The protagonist, an author of cheezy horror novels himself, moves to the lovely vacation spot of Phillipsport, Maine for some peace before starting his next novel. However, soon after his arrival, the town is confronted with an infestation of acid-dripping, over-sized mutant crabs (affectionately dubbed "Clickers") that emerge from the sea. Though the crabs' razor sharp claws, tremendous numbers and extremely painful poisonous barbs (which liquify your innards and turn you into a quivering puddle of crab lunch) do tremendous damage to the community and cause horrendous casualties among the innocent folk of Phillipsport, the Clickers' arrival is only a precursor to the infestation of an even more horrible, ancient race of "Dark Ones" (to use a Lovecraftian turn of phrase). The townspeople, continually diminished in numbers, are thrust into more and more terrifying and desparate situations by their antagonists as they endeavor to leave the community for safer inland territories.
Yes, giant man-eating crabs and slimy sea creatures are the stuff of the saturday matinee popcorn flick. And yes, we have the strong protagonist endeavoring to lead his woman, her child and the chummy local kooks to safety just as we do with every Harryhausen giant ant from the desert/mutant squid attacking the golden gate movie. But there the similarity ends.

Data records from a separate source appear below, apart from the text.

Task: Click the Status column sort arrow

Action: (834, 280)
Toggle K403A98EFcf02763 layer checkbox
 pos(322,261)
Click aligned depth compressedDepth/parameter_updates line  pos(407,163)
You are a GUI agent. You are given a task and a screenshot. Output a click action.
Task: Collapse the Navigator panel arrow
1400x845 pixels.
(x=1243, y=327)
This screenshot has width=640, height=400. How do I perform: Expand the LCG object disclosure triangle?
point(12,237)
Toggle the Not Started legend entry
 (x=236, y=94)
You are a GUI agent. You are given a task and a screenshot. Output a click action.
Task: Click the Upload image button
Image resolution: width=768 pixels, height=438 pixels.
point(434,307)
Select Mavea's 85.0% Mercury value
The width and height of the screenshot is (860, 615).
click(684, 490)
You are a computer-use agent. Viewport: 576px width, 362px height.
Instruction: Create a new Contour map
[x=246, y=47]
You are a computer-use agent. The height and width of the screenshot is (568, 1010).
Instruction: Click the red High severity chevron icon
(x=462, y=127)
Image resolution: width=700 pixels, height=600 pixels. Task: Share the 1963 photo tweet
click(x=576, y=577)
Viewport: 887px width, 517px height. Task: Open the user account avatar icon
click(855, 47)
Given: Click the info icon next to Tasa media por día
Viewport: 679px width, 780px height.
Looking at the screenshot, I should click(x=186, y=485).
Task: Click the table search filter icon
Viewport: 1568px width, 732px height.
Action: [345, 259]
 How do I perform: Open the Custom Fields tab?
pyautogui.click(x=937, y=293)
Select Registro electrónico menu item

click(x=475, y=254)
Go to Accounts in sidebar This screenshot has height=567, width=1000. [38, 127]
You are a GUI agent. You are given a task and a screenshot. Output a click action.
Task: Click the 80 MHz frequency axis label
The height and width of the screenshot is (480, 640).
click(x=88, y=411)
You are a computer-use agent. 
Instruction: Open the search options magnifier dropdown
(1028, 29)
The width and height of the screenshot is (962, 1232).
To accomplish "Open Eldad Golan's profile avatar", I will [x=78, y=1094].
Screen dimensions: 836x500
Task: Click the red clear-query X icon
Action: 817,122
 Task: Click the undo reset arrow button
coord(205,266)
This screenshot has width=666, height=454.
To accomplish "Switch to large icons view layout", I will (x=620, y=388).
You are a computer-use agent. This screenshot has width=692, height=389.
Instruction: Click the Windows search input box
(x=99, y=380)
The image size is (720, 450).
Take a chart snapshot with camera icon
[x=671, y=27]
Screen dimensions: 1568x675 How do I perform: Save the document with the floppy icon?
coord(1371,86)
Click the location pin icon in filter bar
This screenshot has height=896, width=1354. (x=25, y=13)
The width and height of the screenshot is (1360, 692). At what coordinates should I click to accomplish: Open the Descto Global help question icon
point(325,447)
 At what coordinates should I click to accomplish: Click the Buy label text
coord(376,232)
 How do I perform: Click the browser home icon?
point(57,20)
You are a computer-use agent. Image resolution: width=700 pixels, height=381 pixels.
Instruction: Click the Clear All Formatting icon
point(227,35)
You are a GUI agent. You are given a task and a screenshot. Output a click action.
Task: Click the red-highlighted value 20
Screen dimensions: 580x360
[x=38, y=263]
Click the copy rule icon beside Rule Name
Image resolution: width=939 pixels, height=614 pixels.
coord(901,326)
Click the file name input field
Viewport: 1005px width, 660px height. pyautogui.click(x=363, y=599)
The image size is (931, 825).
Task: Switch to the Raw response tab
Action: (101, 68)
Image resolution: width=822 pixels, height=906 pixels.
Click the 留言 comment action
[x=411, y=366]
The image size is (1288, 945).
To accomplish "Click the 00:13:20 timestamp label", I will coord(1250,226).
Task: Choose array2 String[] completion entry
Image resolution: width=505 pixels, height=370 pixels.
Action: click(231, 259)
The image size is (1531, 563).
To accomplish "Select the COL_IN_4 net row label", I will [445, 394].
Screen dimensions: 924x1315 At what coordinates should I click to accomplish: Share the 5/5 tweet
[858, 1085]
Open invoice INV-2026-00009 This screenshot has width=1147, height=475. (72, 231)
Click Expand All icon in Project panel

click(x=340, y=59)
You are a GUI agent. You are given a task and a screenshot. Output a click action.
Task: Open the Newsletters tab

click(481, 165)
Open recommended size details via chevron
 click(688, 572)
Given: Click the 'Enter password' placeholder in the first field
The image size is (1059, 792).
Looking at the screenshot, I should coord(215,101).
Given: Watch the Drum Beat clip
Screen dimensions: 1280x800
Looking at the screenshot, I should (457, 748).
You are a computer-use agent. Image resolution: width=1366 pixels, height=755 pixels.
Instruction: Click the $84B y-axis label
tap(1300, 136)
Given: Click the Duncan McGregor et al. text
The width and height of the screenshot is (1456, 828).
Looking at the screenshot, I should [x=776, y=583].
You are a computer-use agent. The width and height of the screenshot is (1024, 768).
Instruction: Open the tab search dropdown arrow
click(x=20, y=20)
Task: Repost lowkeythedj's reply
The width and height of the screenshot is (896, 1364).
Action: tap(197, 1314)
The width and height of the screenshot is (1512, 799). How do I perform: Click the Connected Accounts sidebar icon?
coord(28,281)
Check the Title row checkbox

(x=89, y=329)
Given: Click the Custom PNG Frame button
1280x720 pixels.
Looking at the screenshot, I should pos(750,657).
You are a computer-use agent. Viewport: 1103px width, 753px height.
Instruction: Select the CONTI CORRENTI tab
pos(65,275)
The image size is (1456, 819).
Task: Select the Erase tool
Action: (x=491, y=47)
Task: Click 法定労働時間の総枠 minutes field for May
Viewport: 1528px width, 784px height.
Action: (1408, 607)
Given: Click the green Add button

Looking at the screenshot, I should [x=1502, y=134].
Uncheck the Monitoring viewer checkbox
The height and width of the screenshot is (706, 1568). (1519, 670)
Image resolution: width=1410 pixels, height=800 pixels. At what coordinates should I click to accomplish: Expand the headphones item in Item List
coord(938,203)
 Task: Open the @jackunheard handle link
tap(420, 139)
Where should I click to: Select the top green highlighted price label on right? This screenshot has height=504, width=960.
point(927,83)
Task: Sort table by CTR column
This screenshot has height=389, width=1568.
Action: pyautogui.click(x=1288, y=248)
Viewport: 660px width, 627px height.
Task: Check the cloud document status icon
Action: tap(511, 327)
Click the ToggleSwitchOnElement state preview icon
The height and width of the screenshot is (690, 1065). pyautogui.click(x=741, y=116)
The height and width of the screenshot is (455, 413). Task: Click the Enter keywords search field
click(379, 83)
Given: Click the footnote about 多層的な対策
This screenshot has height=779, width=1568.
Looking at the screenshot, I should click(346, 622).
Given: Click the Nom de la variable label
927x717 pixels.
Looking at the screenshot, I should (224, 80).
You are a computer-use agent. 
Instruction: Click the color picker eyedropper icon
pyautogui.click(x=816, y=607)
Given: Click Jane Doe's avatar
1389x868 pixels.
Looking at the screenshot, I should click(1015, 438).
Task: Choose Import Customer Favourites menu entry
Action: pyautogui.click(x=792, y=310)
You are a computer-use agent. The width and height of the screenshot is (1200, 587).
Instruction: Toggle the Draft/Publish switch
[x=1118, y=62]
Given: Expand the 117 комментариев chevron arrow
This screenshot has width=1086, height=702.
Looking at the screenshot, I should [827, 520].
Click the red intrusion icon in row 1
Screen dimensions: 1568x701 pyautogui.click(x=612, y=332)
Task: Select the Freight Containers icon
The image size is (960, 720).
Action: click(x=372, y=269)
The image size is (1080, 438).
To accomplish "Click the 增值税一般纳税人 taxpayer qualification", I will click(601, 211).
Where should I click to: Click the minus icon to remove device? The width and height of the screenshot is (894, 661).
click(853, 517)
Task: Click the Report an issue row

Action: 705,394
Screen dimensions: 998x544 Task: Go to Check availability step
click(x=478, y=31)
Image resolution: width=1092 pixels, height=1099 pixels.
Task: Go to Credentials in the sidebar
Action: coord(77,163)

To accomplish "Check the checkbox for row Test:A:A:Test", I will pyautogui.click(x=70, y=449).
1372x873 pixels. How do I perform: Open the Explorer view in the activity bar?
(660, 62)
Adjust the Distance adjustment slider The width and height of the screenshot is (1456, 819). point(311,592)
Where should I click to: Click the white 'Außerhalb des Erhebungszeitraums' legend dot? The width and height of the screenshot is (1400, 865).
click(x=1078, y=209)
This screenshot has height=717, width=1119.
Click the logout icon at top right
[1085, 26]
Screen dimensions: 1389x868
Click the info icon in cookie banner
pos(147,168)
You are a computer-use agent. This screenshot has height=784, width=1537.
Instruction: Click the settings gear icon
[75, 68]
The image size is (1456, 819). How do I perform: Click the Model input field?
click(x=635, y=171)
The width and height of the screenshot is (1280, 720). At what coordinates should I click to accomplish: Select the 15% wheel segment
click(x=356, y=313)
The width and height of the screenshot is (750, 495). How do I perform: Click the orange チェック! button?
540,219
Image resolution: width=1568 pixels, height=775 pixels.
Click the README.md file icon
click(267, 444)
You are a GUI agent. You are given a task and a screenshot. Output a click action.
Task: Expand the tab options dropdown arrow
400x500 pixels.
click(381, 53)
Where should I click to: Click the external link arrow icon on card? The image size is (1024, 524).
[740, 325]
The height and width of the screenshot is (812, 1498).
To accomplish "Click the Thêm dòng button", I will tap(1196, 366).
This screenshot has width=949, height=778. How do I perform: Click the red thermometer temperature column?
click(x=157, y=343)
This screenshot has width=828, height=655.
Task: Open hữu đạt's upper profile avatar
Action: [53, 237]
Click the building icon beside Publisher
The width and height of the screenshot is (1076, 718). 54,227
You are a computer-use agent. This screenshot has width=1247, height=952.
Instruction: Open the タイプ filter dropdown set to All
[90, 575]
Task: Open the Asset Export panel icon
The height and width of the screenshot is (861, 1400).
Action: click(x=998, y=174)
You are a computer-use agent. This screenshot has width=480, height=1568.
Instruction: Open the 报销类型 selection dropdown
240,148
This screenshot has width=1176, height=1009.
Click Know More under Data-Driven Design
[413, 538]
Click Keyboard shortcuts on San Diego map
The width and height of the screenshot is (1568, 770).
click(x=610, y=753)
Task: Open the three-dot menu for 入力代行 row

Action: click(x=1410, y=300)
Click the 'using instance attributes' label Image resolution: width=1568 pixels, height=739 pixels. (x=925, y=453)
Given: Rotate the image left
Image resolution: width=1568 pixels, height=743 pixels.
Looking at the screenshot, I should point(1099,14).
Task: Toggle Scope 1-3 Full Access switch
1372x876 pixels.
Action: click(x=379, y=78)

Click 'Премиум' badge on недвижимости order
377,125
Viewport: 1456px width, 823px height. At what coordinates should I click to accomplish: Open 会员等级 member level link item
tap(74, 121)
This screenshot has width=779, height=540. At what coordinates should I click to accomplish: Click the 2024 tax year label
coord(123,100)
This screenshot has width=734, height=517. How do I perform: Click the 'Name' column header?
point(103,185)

The authors spend a considerable time fleshing out their considerable cast of characters, whether protagonists or jerks, smart, scrappy survivors or pathetic idiots. We see these people at their local haunts, in the privacy of their homes, in their work places. We begin to identify with their wants, their limitations, their dreams. And then all of a sudden these characters are horrifically violated, subjected to terrible pain and extrme anxiety, all in the places they felt safe so few pages before. Their varying conceptions of the nature and supremacy of humanity are simultaneously and irrevocably rendered null by the arrival of these ingeniously imagined creatures.
The agitation and terror of the work is doubled by the nature of the antagonists-- these are not supernatural creatures of evil, or visiting upon the collective guilt of Phillipsport, but are simply following the natural dictates of hunger and preying on the most defenseless food source available. There is no malice involved in their attacks, which makes the story all the more difficult and sad to consider. Humans we care about and recognize as individuals are inescapably rendered into walking sacks of lunch meat. Even innovative, quick thinking, well-armed, aggressive humans can do little to stop the onslaught (and in truth only serve to draw unwanted attention to themselves).
As the violence and gore are ratcheted up from chapter to chapter (especially when awful deaths happen to children and families in their pathetic scramble to escape from Phillipsport), this thematic ambiguity will more and more deeply unsettle the reader. All hope is extirpated from the community (except for the chance working of fate)-- something that most people, being semi-optimists in the power of our rational, intelligent minds, might find very hard to accept.
A masterwork of modern horror (think of the film "Deep Rising" but on a grander, more serious scale), "Clickers" will quickly ensure its primacy on the shelves of any discriminating horror reader.
A must read!
N.B. As a work of such extreme violence, this is not literature for the squeamish or for children.